Dexter didn’t budge.  “No.”

“No?” Baxla repeated, his expression caught somewhere between fear and anger.  “What do you mean, no?  I just told you: it’s a set up.  Gizmo is the villain in this story, Dexter.  It won’t end well for you.”

“But we have the advantage,” Dexter said, a sly smile creeping onto his angular face.  “He doesn’t know we know.”

Baxla paused, gulping air.  

“Look, you say Gizmo is evil, right?  A villain?  Well, it sounds like we can kill two birds with one stone here.  Keep the schematics out of Gizmo’s hands, but still take them away from the Empire.  I say, instead of sending me away, you should go to Gizmo and tell him I’m on board.  And when the time is right we’ll take the schematics for ourselves.”

“You don’t get it,” Baxla protested.  “Gizmo doesn’t even want you to steal the schematics.  You’re just a distraction while he sneaks in the back and gets them himself.  And when he does, he’ll vanish.  This whole operation was just a pretense for him to get his hands on them.”

“I think you underestimate the element of surprise,” Dexter said plainly.
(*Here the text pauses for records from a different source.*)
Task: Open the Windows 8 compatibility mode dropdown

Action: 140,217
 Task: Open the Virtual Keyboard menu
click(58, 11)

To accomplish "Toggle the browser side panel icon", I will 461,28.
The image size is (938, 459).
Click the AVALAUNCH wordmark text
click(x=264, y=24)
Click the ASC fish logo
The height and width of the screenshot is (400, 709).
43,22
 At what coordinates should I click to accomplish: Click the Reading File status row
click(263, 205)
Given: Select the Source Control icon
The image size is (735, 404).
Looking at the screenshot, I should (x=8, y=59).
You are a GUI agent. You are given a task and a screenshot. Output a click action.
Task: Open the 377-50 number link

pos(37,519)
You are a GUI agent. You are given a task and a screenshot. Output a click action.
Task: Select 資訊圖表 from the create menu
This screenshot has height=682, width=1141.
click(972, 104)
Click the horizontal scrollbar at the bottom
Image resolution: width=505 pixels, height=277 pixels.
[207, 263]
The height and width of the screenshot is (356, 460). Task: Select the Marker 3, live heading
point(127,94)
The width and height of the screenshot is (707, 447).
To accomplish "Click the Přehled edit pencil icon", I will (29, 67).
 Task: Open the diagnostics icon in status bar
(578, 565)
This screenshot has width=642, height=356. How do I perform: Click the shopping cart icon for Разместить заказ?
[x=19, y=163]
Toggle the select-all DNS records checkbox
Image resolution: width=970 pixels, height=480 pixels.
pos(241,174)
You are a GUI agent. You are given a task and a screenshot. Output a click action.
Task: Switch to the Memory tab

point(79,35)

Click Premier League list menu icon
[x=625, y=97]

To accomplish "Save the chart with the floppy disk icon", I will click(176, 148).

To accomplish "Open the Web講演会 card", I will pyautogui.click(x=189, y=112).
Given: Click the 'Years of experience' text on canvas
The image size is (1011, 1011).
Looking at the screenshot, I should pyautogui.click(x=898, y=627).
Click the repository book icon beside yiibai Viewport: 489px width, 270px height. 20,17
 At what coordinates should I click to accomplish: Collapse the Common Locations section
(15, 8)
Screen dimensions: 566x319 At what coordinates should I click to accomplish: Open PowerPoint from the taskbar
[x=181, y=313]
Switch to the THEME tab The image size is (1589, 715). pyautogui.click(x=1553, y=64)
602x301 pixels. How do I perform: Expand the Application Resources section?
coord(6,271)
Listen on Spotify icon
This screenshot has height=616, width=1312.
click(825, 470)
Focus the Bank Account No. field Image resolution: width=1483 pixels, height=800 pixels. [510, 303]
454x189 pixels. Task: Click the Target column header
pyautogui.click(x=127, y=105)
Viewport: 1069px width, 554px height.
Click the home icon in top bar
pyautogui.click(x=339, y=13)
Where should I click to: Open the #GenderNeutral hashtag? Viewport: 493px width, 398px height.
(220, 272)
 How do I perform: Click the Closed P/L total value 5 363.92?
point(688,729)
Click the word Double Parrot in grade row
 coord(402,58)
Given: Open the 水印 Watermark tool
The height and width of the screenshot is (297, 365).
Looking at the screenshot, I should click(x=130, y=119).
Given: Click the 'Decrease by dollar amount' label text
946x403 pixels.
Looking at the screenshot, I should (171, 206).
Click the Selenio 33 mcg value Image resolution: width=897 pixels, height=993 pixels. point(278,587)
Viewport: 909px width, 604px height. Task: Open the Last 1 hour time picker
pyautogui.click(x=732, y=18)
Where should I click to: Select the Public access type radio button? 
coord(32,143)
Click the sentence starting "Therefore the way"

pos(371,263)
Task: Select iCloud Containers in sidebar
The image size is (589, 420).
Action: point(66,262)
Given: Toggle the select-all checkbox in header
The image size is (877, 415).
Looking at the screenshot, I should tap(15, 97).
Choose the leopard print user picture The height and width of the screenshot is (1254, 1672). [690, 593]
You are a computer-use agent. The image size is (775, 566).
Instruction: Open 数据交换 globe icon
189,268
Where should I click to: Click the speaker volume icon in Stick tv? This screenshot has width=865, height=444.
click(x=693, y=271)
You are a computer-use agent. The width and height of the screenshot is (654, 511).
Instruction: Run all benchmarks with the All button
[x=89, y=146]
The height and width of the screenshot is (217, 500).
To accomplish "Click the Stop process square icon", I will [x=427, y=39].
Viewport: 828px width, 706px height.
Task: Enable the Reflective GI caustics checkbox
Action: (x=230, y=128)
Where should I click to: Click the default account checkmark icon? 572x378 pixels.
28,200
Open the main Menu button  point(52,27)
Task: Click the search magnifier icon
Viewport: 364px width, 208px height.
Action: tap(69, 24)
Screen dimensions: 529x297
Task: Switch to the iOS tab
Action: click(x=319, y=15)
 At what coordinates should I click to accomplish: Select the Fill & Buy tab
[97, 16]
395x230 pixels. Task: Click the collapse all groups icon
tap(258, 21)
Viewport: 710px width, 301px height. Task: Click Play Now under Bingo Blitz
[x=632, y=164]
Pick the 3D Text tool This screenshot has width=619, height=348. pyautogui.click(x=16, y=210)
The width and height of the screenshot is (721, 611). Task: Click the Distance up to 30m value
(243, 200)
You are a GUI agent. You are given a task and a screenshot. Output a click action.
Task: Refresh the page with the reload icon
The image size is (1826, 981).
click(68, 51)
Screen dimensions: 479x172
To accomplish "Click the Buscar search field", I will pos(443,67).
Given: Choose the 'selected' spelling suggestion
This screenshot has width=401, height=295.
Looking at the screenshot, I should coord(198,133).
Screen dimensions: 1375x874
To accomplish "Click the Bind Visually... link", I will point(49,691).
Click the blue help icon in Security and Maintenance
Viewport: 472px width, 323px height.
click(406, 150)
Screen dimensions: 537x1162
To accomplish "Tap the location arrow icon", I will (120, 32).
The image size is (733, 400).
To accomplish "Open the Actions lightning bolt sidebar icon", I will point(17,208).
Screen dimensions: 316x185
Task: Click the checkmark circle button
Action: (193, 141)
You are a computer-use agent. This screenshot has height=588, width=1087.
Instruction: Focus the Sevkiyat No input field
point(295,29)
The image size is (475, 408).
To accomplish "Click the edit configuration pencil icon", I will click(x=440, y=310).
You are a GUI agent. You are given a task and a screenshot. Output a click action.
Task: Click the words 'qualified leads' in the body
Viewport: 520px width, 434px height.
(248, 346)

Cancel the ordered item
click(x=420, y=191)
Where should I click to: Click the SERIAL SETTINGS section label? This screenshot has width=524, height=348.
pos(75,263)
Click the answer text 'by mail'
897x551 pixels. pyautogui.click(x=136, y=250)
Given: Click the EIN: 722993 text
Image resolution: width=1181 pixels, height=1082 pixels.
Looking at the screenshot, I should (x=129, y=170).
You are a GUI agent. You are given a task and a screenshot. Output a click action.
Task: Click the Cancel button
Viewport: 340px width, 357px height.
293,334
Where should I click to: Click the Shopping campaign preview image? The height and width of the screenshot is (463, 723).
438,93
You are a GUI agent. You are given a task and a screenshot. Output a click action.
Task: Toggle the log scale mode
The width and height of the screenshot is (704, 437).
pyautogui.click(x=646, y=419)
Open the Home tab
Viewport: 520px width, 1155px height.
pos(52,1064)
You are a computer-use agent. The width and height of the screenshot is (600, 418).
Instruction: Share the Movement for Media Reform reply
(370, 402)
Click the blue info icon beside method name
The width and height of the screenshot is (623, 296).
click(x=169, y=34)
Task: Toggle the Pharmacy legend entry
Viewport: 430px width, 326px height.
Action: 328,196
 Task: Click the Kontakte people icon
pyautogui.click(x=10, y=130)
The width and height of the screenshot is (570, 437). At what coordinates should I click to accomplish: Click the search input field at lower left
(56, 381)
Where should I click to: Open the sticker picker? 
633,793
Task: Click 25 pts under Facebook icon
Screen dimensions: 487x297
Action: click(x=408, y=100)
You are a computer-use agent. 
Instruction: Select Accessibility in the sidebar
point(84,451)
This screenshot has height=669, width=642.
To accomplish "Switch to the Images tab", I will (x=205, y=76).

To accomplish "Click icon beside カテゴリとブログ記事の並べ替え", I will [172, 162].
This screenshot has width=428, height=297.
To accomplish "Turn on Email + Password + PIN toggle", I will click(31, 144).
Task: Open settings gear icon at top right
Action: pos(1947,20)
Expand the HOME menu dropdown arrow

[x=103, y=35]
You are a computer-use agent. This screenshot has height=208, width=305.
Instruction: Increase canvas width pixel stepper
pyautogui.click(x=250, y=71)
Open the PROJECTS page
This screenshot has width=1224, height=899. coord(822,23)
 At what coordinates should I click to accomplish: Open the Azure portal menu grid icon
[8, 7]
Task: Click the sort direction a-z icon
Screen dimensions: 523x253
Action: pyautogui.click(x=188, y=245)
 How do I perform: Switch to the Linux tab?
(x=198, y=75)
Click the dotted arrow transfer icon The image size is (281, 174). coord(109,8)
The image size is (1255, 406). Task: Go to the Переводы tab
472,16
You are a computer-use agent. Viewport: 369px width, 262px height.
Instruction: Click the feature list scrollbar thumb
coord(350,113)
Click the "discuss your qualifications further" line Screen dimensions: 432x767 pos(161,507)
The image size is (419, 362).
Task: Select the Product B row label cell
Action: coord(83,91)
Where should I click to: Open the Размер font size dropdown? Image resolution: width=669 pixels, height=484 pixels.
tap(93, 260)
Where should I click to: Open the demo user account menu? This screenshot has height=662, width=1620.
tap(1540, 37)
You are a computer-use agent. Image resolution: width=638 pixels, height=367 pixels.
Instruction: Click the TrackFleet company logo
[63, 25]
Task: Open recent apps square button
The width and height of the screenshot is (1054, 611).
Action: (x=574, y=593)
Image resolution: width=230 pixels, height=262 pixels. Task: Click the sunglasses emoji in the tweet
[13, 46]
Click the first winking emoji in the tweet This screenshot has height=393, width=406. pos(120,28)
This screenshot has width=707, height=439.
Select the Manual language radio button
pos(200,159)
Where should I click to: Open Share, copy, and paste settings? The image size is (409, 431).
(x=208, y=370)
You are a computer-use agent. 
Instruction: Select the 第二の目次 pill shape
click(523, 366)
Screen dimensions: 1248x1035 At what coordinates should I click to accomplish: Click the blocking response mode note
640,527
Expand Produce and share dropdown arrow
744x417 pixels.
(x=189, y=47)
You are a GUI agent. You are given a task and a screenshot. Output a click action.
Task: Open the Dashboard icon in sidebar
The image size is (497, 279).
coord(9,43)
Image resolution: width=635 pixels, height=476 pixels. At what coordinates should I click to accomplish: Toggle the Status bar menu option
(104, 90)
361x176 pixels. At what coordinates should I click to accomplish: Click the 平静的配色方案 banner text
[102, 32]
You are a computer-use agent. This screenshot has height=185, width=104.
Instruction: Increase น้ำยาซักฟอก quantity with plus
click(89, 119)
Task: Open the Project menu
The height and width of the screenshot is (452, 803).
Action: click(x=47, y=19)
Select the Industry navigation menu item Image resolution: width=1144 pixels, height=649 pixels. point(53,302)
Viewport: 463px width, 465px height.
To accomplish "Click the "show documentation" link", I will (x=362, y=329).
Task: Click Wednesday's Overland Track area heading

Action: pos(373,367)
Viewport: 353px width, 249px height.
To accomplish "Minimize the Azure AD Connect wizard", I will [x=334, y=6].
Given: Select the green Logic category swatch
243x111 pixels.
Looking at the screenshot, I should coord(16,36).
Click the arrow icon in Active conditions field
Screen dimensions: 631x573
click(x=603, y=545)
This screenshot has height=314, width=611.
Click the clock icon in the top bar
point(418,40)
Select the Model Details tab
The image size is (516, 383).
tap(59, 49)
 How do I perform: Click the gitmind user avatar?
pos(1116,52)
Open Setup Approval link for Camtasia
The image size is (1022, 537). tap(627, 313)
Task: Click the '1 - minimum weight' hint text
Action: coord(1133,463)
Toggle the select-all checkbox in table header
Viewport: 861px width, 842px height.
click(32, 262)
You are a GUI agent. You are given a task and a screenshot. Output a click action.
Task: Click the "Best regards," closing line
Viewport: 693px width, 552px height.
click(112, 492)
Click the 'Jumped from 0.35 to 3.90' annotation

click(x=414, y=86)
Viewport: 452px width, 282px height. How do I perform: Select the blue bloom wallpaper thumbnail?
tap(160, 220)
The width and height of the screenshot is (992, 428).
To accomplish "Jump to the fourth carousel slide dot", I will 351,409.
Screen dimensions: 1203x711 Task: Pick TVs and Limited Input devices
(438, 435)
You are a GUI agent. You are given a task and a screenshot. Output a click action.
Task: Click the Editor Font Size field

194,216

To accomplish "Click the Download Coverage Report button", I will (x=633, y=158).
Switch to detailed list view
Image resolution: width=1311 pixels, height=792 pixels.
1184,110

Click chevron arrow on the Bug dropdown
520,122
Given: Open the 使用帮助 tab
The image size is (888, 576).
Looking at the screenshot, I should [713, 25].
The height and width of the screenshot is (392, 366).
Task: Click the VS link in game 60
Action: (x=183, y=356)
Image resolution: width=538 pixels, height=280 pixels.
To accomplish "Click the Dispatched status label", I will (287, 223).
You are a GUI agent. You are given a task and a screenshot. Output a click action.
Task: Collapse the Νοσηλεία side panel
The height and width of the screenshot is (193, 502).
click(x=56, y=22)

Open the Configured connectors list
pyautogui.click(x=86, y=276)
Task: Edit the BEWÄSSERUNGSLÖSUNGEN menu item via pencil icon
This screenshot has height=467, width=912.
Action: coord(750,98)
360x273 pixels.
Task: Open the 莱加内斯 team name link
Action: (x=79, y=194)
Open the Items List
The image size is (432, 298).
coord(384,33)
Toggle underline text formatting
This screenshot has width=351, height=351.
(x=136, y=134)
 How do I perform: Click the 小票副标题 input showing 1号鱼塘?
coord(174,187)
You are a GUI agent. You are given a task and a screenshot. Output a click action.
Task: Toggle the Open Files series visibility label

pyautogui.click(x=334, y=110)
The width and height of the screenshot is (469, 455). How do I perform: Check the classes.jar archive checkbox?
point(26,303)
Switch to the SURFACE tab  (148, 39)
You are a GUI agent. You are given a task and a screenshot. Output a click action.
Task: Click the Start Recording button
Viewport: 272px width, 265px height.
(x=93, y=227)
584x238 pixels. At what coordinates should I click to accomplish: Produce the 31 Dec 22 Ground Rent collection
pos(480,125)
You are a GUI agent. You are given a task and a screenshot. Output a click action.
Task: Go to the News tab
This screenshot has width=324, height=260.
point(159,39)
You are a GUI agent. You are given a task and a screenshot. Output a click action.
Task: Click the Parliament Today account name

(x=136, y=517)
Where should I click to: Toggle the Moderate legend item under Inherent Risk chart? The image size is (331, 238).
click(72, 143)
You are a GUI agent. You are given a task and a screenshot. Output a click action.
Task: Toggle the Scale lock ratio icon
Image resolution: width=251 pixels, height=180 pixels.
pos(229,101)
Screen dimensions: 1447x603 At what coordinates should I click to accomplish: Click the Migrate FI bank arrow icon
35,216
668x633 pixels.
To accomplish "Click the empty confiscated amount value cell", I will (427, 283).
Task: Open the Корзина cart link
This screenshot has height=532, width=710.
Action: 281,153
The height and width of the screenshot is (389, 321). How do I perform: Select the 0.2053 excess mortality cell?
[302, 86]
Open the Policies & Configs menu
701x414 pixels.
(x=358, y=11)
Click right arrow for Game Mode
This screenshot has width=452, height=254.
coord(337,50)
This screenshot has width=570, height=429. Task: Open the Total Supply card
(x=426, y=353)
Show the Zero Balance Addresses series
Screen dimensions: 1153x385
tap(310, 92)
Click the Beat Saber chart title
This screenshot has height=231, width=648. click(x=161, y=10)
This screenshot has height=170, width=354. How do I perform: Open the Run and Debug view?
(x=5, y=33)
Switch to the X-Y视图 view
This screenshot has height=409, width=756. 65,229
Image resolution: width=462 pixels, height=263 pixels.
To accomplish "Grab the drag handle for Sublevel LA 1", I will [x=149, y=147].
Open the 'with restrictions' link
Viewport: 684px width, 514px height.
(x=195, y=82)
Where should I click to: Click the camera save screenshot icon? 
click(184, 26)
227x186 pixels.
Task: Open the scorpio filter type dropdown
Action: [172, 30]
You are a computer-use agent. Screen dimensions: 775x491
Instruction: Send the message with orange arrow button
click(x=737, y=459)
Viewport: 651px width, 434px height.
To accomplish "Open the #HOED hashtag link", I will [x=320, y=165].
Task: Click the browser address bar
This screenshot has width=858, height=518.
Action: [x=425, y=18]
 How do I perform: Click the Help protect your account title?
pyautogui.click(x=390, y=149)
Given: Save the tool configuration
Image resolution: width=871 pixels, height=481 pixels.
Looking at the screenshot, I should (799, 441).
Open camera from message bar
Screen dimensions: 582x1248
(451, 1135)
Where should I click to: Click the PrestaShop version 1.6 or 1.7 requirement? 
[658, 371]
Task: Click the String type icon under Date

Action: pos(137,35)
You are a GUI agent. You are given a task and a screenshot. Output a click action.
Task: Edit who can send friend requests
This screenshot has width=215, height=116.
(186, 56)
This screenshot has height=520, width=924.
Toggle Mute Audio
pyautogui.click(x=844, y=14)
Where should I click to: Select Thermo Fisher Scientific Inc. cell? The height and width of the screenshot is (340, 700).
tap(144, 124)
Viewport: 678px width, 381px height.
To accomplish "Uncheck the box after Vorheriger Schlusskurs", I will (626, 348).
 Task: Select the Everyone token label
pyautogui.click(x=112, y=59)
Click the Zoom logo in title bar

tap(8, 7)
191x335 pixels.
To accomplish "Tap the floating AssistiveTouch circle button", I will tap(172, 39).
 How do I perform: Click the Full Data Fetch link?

“Whatever happened to two weeks isn’t long where the strength of a Prime is concerned?”

Dexter couldn’t dispute Baxla’s logic, but he could see the HARPY pilot’s resolve softening through a combination of his approaching sobriety and Dexter’s interminable logic.  How tired Baxla seemed to Dexter in that moment, torn for weeks between wanting to protect Dexter, to do what was right, and obeying Gizmo, his pint-sized master.  Not for the first time, Dexter wondered at the relationship between Gizmo and Baxla, two contrasting personalities he once thought thrust together by necessity, by survival, by Palpatine’s heinous empire.  The pilot’s comments gave him pause, though, and suggested something sinister might be at play.  While Dexter couldn’t properly read minds yet, his psionic powers were growing, and the fledgling Prime expected he would soon have his answer one way or another.

“All right,” Baxla sighed.  “Fuck it.  Let’s do it.”

Dexter offered a thin smile.  “Go back to Gizmo,” he said softly, “and tell him I accept his little… reconnaissance mission.  Then get some sleep.  We’ll figure out the rest tonight.

Baxla nodded, but his eyes betrayed his fear.

By the time the two pilots from the cantina burst noisily into the hangar, revitalized after their morning coffee and embedded in some passionate political argument, the newly forged allies were long gone.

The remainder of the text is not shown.